Targeting a specific reading level may be a bit misleading for the writer of adult fiction as shown by the following Lexile scores for some famous novels. Note different reading level determination methods can produce widely differing estimates of reading level--as much as three grade levels. Swannenflugel, PhD, and Knapp, PhD, present some of the controversies of assigning books to students via reading level in their article "Three Myths about 'Reading Levels'" accessible via this link.
https://www.psychologytoday.com/blog/reading-minds/201702/three-myths-about-reading-levels
The following list shows the varied Lexile reading levels of popular children's books vs. some famous literary classics.
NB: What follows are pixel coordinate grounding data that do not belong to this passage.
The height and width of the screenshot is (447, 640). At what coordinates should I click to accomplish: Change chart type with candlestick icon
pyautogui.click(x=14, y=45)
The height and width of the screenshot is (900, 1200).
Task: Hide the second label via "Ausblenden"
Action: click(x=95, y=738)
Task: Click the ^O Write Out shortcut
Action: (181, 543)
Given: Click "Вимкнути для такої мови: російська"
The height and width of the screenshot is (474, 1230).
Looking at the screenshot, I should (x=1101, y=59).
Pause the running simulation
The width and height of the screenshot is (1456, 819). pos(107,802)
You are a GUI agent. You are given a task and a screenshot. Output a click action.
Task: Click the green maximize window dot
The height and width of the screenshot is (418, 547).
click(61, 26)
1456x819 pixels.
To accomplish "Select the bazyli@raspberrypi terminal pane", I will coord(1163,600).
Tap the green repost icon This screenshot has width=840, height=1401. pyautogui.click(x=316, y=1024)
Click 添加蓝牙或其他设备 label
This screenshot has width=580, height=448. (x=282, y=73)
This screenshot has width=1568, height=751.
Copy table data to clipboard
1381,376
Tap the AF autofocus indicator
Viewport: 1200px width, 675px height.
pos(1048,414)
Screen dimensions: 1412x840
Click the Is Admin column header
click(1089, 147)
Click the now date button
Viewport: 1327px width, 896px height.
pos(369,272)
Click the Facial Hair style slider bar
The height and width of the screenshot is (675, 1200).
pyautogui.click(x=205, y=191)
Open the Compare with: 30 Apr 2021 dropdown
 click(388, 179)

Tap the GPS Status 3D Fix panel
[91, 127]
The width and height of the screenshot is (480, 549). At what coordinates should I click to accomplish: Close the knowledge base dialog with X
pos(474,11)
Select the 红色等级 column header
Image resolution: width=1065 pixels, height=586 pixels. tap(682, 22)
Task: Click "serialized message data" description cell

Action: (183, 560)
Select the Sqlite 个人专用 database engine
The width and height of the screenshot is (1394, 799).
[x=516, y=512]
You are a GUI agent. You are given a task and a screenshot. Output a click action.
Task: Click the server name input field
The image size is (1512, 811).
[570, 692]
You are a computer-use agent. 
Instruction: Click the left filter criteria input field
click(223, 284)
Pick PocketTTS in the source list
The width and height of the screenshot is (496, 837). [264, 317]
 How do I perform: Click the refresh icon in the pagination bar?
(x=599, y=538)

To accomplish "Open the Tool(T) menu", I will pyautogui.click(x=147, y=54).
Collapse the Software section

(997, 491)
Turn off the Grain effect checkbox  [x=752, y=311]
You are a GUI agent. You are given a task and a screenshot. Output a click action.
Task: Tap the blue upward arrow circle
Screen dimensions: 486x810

JK Rowling HP & Cursed Child 500L 2nd/3rd grade
Ernest Hemingway The Sun Also Rises 610L 3rd grade
E. B. White Charlotte's Web 680L 4th grade
Stephenie Meyers Twilight 720L 4th grade
William Faulkner As I Lay Dying 870L 5th grade
JK Rowling HP &Order of the Phoenix 950L 6th grade
Reading level itself does not determine appeal or comprehensibility or popularity of text to the reader. Nor does it address quality. In writing about history, Theodore Roosevelt explains, "Many learned people seem to feel that the quality of readableness in a
book is one which warrants suspicion. Indeed, not a few learned people
seem to feel that the fact that a book is interesting is proof that it
is shallow....[The memorable historian] has vision and imagination, the power to grasp what is
essential and to reject the infinitely more numerous nonessentials, the
power to embody ghosts, to put flesh and blood on dry bones, to make
dead men living before our eyes. In short he must have the power to take
the science of history and turn it into literature."